Then there is Tissot’s “Waiting for the Ferry” or, as it is sometimes called “the Art of Waiting”, where an equally formidable woman is waiting, slouched over in a chair, for the time to move on, and also has a companion who can not stop looking at her but whom she does not acknowledge. The background of buildings leaning over or near the river are interesting for their shapes and the bustle of activity within and near them, their white and grey textures and the life within them made more interesting by the intervention of horizontal and vertical lines between the buildings and the woman who is dressed, this time appropriately, in an unornamented white that becomes glamorous because it is so well cut. The viewer is left wanting to see more rather than less of the background, while the posed young woman challenges the background for the viewer’s interest, the viewer wondering whether she is bored rather than merely self-possessed, and how her personality plays into its physical context. She too has a male companion who is just an ornament.

Then there is Tissot’s “Ball on Board” where, indeed, the whiteness of the gowns seems overdone even as the picture portrays how social occasions such as this shipboard party go. One interest a modern viewer takes is in the social fact that women are coming on board where they are not ordinarily welcome, and the deeper question of how it is women of the period would have felt about having to be so elaborately dressed even if they were just getting on a ship where more comfortable clothes would seem appropriate. The women do not seem diminished by their elaborate “uniforms”, anymore than contemporary women are diminished by dressing in short skirts and long legs when going to the office. So there is something about how dress sets off women whatever the era of social enlightenment in which they live.
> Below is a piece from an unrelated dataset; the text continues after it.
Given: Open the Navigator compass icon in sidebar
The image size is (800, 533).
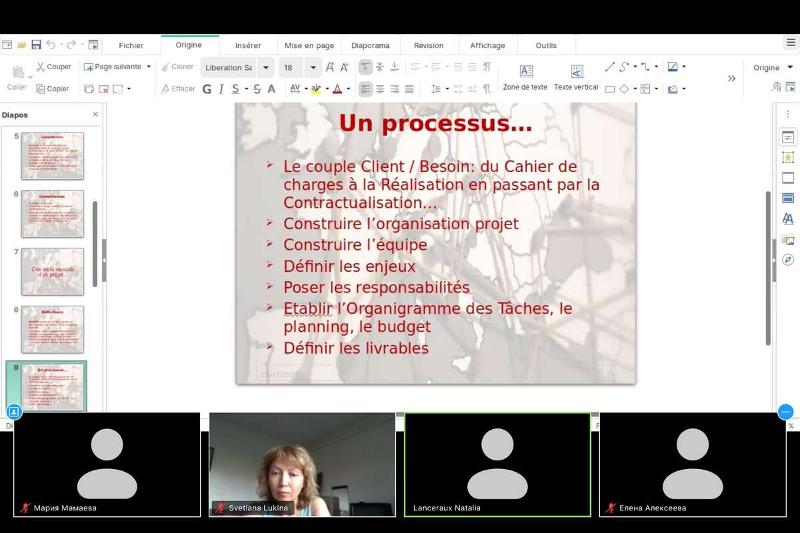Looking at the screenshot, I should pos(788,260).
It is difficult not to find something of interest in portraits of woman. This fascination with how women look, women looked at and men doing the looking, has been going on at least since Pompeii, and is intensified in Christian art, which is so preoccupied with the Virgin Mary. This preoccupation with portraits of women rather than of men reaches its highpoint, perhaps, at the end of the Nineteenth Century, with the society portraitists, though we would be remiss not to notice that the layouts in Ralph Lauren and Calvin Klein ads are as elaborate as they are in a Tissot painting. The way Tissot catches hold of the male interest in staring at women is therefore of significance even though, as I say, his major claim on us is as someone who caught onto something metaphysical about Victorian life.


Interpreting Manet

Edouard Manet as well as Gustave Courbet, who was the subject of a recent post, are subject to conflicting interpretations, T. J. Clark again serving as my foil for pointing out the limitations of a Marxist interpretation of painting. Clark interprets Manet's “Olympia” in the same way he interprets Courbet’s “The Stonecutters”. He sees the stereotypical depiction of its subject as a visually accurate description of a social role, in this case the role of courtesan. The painting was offensive to the bourgeois viewing public, he argued, because it so blatantly identified its subject as a prostitute, while other paintings of the time used prostitutes as the unacknowledged models for nudes. The picture was also scandalous because it was so overt a rejection of the bourgeois convention of referring nudes to the world of myth and other forms of culture. The direct stare of the model out into the world outside the painting showed the alienation and oppression of the prostitute, and thus of womankind in general.